L’augmentation des revenus d’hydrocarbures et le ralentissement du cycle des projets a également des conséquences positives sur la position extérieure nette du système bancaire. En effet, celle-ci s’est fortement dégradée depuis 2009 (USD -114 mds en juin 2022, soit environ 50% du PIB), en raison de la nécessité de trouver des ressources extérieures pour financer la politique d’investissement. Cette tendance s’est inversée depuis fin 2021 en raison du ralentissement du crédit intérieur et de la hausse des dépôts des résidents. En août 2022, la croissance du crédit atteignait 0,5% en g.a. tandis que celle des dépôts accélérait à 12,7%. La dette extérieure nette devrait continuer de se réduire, mais elle constitue un risque potentiel pour les finances publiques car le gouvernement soutiendrait le système bancaire quand cela sera nécessaire.
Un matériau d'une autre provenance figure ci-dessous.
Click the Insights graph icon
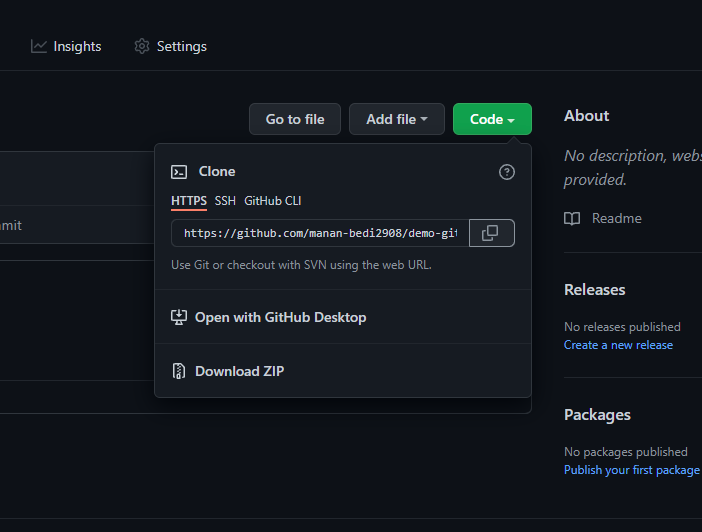This screenshot has width=702, height=532. pos(39,46)
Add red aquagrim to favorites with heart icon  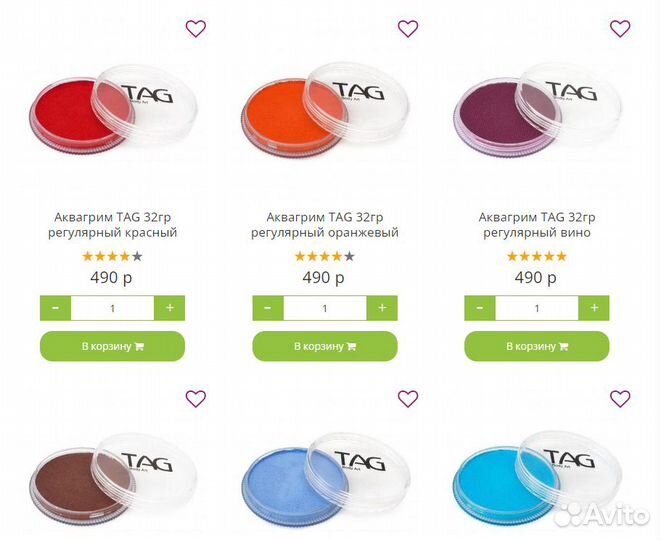point(196,29)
Le défi de la transition énergétique
En tant que producteur majeur d’hydrocarbures (quatrième producteur mondial de gaz et premier exportateur), le Qatar est exposé aux conséquences des politiques de décarbonisation menées dans le cadre de la lutte contre le changement climatique. Le Qatar ne contribue qu’à 0,3% de la totalité des émissions annuelles de CO2, mais ses émissions de gaz à effet de serre (GES) par habitant sont parmi les plus élevées au monde (41 tonnes en 2019, soit plus de six fois la moyenne mondiale).
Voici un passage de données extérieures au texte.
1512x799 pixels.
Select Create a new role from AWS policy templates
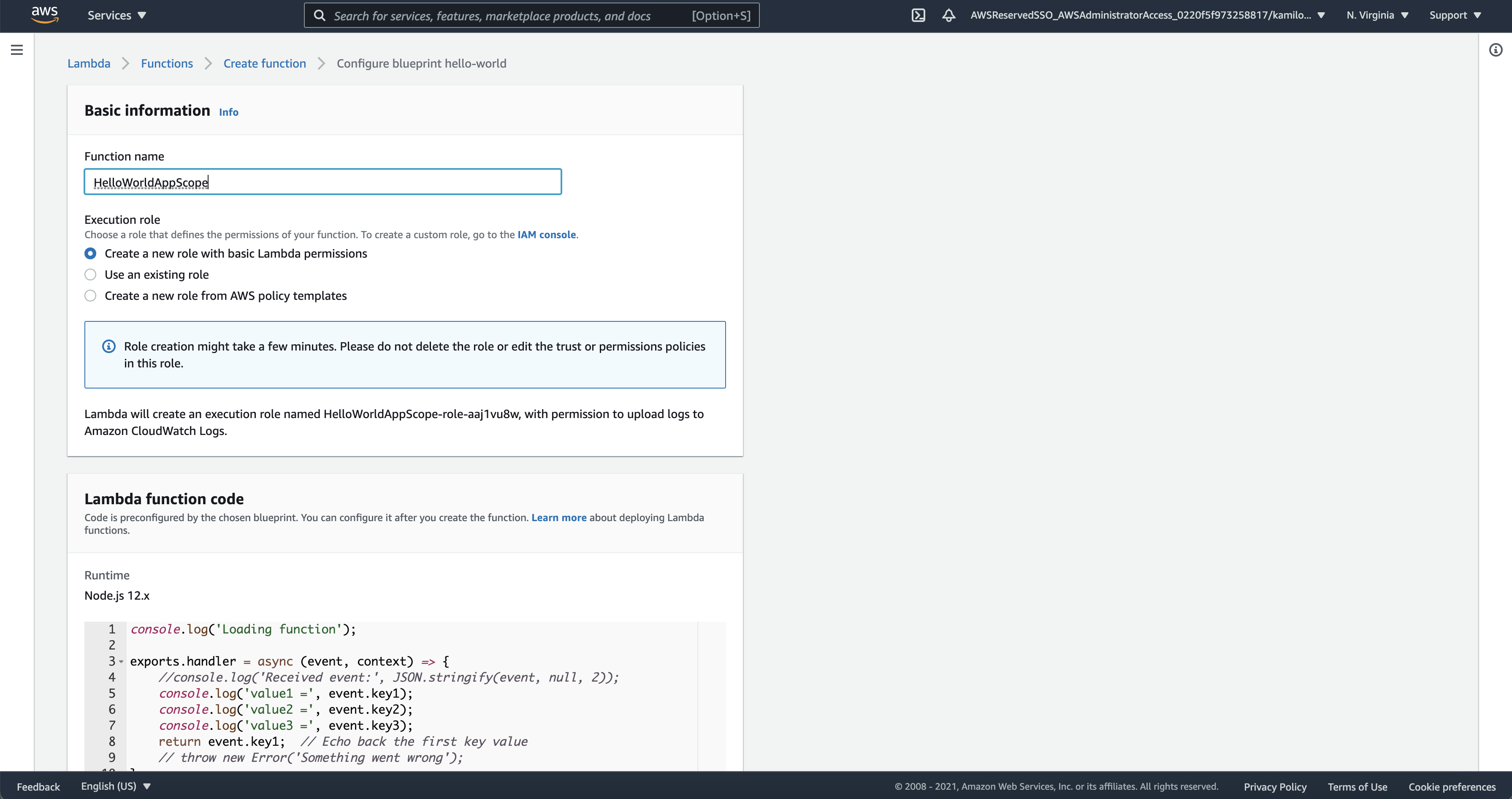tap(90, 296)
Par ailleurs, l’augmentation à venir de 60% de la capacité de production gazière et les besoins croissants de la population (par exemple en eau issue d’usines de dessalement qui sont particulièrement énergivores) vont contribuer à la hausse des émissions de GES, qui pourrait atteindre 30% d’ici 2030 selon le FMI.
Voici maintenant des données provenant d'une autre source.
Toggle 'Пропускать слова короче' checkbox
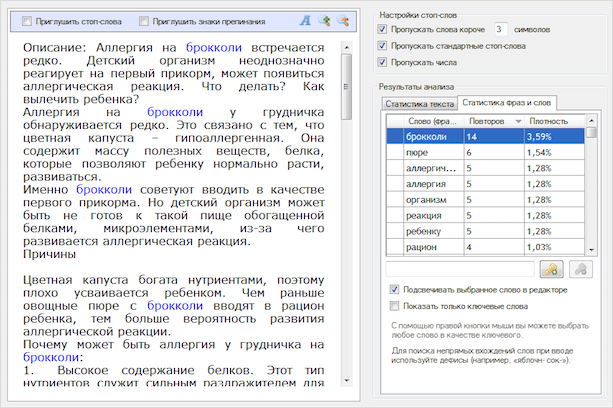613x408 pixels. 383,29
Face au défi d’une baisse de la demande d’hydrocarbures (même si le rythme demeure incertain), et à terme de la chute de la valeur des actifs liés aux hydrocarbures, le Qatar dispose d’un certain nombre d’atouts et base une grande partie de sa politique sur des solutions technologiques. Le gaz naturel est l’énergie fossile la moins émettrice de GES. Elle est considérée comme une énergie de transition, facilitant le passage des énergies fossiles vers les renouvelables.
Comme pour l’ensemble des autres producteurs d’hydrocarbures dans le Golfe, le développement des technologies de capture et de stockage du CO2 devraient permettre de réduire l’empreinte carbone de la production gazière. L’objectif est de réduire de 11 m.t. par an les émissions de CO2 d’ici à 2035 (les émissions totales émises par l’usage des énergies fossiles et l’industrie étaient de 107 m.t. en 2020). Cela réduirait l’intensité en carbone des installations de LNG de 35% environ. Enfin, la réduction du volume de gaz torché au cours de la production devrait aussi contribuer à cet objectif. Concernant le mix énergétique primaire, le développement de capacités solaires pourrait permettre de produire 20% de l’électricité du pays grâce aux énergies renouvelables dont la contribution au mix énergétique est actuellement marginale.